**What to produce:**
Copy the data. Keep every character as given.
###
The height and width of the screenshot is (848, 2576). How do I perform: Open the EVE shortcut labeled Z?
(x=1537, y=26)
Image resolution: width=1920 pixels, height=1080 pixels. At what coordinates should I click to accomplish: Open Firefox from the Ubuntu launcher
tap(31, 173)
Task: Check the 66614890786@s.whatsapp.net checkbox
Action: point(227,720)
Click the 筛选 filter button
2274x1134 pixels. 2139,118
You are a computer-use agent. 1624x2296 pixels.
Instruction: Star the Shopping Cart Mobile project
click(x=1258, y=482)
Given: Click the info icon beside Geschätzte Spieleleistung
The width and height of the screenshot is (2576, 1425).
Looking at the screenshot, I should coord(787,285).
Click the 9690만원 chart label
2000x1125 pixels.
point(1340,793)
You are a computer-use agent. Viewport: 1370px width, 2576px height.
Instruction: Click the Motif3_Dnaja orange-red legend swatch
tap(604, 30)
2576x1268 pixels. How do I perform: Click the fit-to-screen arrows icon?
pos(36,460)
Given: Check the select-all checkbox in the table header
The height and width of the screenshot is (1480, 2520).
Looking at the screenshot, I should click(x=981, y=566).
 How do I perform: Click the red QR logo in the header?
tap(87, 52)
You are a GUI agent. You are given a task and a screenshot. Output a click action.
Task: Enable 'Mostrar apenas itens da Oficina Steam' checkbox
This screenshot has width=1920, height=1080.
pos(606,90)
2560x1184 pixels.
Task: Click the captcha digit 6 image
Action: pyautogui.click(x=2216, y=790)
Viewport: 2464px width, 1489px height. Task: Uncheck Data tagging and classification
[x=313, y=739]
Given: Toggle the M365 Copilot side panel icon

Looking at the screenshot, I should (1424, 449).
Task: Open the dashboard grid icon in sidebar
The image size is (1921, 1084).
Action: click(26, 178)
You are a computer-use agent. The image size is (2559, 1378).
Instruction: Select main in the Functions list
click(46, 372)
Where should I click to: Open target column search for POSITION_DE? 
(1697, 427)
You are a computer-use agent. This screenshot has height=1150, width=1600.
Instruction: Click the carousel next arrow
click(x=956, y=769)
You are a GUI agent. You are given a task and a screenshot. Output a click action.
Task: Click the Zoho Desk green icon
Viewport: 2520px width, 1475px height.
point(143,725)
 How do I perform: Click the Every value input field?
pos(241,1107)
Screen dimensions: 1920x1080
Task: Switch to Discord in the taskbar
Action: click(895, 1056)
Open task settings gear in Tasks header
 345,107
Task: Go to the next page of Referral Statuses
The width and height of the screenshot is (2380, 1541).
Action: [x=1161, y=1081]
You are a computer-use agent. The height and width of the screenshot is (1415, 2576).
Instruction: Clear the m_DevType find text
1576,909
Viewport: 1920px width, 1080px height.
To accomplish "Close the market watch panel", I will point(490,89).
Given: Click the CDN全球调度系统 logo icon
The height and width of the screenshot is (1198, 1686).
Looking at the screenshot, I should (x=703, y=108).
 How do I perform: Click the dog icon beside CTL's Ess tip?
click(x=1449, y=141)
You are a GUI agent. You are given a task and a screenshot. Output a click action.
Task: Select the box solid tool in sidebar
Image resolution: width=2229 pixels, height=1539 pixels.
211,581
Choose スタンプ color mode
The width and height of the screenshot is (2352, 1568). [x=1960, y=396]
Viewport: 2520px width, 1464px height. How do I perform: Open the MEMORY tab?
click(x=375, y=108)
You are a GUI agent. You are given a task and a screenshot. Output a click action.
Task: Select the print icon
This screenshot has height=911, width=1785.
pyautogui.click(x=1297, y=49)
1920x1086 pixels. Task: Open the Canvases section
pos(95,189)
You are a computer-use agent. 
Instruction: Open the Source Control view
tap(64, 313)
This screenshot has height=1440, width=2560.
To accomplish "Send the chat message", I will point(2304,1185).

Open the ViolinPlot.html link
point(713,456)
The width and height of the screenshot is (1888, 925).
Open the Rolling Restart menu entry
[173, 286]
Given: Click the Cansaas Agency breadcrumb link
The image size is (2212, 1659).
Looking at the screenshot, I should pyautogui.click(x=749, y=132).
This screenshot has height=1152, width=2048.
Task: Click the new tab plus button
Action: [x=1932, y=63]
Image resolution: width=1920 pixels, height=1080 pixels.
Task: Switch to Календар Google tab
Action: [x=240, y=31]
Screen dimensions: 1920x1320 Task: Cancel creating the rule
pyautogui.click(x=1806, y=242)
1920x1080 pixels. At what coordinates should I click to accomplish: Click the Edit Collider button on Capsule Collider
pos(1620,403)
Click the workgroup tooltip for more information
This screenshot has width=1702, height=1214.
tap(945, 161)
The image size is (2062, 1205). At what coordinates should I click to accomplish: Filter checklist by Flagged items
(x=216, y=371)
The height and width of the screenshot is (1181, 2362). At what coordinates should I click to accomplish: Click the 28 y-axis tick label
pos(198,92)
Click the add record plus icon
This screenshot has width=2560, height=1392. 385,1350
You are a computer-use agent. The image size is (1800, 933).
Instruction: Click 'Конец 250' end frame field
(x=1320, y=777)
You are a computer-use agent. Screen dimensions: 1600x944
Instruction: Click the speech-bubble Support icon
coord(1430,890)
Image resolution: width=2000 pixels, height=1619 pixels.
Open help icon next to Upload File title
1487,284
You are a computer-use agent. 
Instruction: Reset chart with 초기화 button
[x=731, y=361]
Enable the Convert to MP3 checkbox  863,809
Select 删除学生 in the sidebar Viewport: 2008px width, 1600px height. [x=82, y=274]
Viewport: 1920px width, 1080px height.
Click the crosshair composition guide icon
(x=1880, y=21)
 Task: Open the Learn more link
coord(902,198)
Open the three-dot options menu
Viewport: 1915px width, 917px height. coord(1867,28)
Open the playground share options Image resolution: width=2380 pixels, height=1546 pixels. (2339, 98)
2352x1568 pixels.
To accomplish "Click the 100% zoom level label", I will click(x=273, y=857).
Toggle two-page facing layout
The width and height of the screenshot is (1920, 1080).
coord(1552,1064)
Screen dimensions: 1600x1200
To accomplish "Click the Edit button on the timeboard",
###
**Result:**
The height and width of the screenshot is (848, 2576). How do I perform: Open the EVE shortcut labeled Z?
(x=1537, y=26)
Image resolution: width=1920 pixels, height=1080 pixels. At what coordinates should I click to accomplish: Open Firefox from the Ubuntu launcher
tap(31, 173)
Task: Check the 66614890786@s.whatsapp.net checkbox
Action: point(227,720)
Click the 筛选 filter button
2274x1134 pixels. 2139,118
You are a computer-use agent. 1624x2296 pixels.
Instruction: Star the Shopping Cart Mobile project
click(x=1258, y=482)
Given: Click the info icon beside Geschätzte Spieleleistung
The width and height of the screenshot is (2576, 1425).
Looking at the screenshot, I should coord(787,285).
Click the 9690만원 chart label
2000x1125 pixels.
point(1340,793)
You are a computer-use agent. Viewport: 1370px width, 2576px height.
Instruction: Click the Motif3_Dnaja orange-red legend swatch
tap(604, 30)
2576x1268 pixels. How do I perform: Click the fit-to-screen arrows icon?
pos(36,460)
Given: Check the select-all checkbox in the table header
The height and width of the screenshot is (1480, 2520).
Looking at the screenshot, I should click(x=981, y=566).
 How do I perform: Click the red QR logo in the header?
tap(87, 52)
You are a GUI agent. You are given a task and a screenshot. Output a click action.
Task: Enable 'Mostrar apenas itens da Oficina Steam' checkbox
This screenshot has width=1920, height=1080.
pos(606,90)
2560x1184 pixels.
Task: Click the captcha digit 6 image
Action: pyautogui.click(x=2216, y=790)
Viewport: 2464px width, 1489px height. Task: Uncheck Data tagging and classification
[x=313, y=739]
Given: Toggle the M365 Copilot side panel icon

Looking at the screenshot, I should (1424, 449).
Task: Open the dashboard grid icon in sidebar
The image size is (1921, 1084).
Action: click(26, 178)
You are a computer-use agent. The image size is (2559, 1378).
Instruction: Select main in the Functions list
click(46, 372)
Where should I click to: Open target column search for POSITION_DE? 
(1697, 427)
You are a computer-use agent. This screenshot has height=1150, width=1600.
Instruction: Click the carousel next arrow
click(x=956, y=769)
You are a GUI agent. You are given a task and a screenshot. Output a click action.
Task: Click the Zoho Desk green icon
Viewport: 2520px width, 1475px height.
point(143,725)
 How do I perform: Click the Every value input field?
pos(241,1107)
Screen dimensions: 1920x1080
Task: Switch to Discord in the taskbar
Action: click(895, 1056)
Open task settings gear in Tasks header
 345,107
Task: Go to the next page of Referral Statuses
The width and height of the screenshot is (2380, 1541).
Action: [x=1161, y=1081]
You are a computer-use agent. The height and width of the screenshot is (1415, 2576).
Instruction: Clear the m_DevType find text
1576,909
Viewport: 1920px width, 1080px height.
To accomplish "Close the market watch panel", I will point(490,89).
Given: Click the CDN全球调度系统 logo icon
The height and width of the screenshot is (1198, 1686).
Looking at the screenshot, I should (x=703, y=108).
 How do I perform: Click the dog icon beside CTL's Ess tip?
click(x=1449, y=141)
You are a GUI agent. You are given a task and a screenshot. Output a click action.
Task: Select the box solid tool in sidebar
Image resolution: width=2229 pixels, height=1539 pixels.
211,581
Choose スタンプ color mode
The width and height of the screenshot is (2352, 1568). [x=1960, y=396]
Viewport: 2520px width, 1464px height. How do I perform: Open the MEMORY tab?
click(x=375, y=108)
You are a GUI agent. You are given a task and a screenshot. Output a click action.
Task: Select the print icon
This screenshot has height=911, width=1785.
pyautogui.click(x=1297, y=49)
1920x1086 pixels. Task: Open the Canvases section
pos(95,189)
You are a computer-use agent. 
Instruction: Open the Source Control view
tap(64, 313)
This screenshot has height=1440, width=2560.
To accomplish "Send the chat message", I will point(2304,1185).

Open the ViolinPlot.html link
point(713,456)
The width and height of the screenshot is (1888, 925).
Open the Rolling Restart menu entry
[173, 286]
Given: Click the Cansaas Agency breadcrumb link
The image size is (2212, 1659).
Looking at the screenshot, I should pyautogui.click(x=749, y=132).
This screenshot has height=1152, width=2048.
Task: Click the new tab plus button
Action: [x=1932, y=63]
Image resolution: width=1920 pixels, height=1080 pixels.
Task: Switch to Календар Google tab
Action: [x=240, y=31]
Screen dimensions: 1920x1320 Task: Cancel creating the rule
pyautogui.click(x=1806, y=242)
1920x1080 pixels. At what coordinates should I click to accomplish: Click the Edit Collider button on Capsule Collider
pos(1620,403)
Click the workgroup tooltip for more information
This screenshot has width=1702, height=1214.
tap(945, 161)
The image size is (2062, 1205). At what coordinates should I click to accomplish: Filter checklist by Flagged items
(x=216, y=371)
The height and width of the screenshot is (1181, 2362). At what coordinates should I click to accomplish: Click the 28 y-axis tick label
pos(198,92)
Click the add record plus icon
This screenshot has width=2560, height=1392. 385,1350
You are a computer-use agent. The image size is (1800, 933).
Instruction: Click 'Конец 250' end frame field
(x=1320, y=777)
You are a computer-use agent. Screen dimensions: 1600x944
Instruction: Click the speech-bubble Support icon
coord(1430,890)
Image resolution: width=2000 pixels, height=1619 pixels.
Open help icon next to Upload File title
1487,284
You are a computer-use agent. 
Instruction: Reset chart with 초기화 button
[x=731, y=361]
Enable the Convert to MP3 checkbox  863,809
Select 删除学生 in the sidebar Viewport: 2008px width, 1600px height. [x=82, y=274]
Viewport: 1920px width, 1080px height.
Click the crosshair composition guide icon
(x=1880, y=21)
 Task: Open the Learn more link
coord(902,198)
Open the three-dot options menu
Viewport: 1915px width, 917px height. coord(1867,28)
Open the playground share options Image resolution: width=2380 pixels, height=1546 pixels. (2339, 98)
2352x1568 pixels.
To accomplish "Click the 100% zoom level label", I will click(x=273, y=857).
Toggle two-page facing layout
The width and height of the screenshot is (1920, 1080).
coord(1552,1064)
Screen dimensions: 1600x1200
To accomplish "Click the Edit button on the timeboard",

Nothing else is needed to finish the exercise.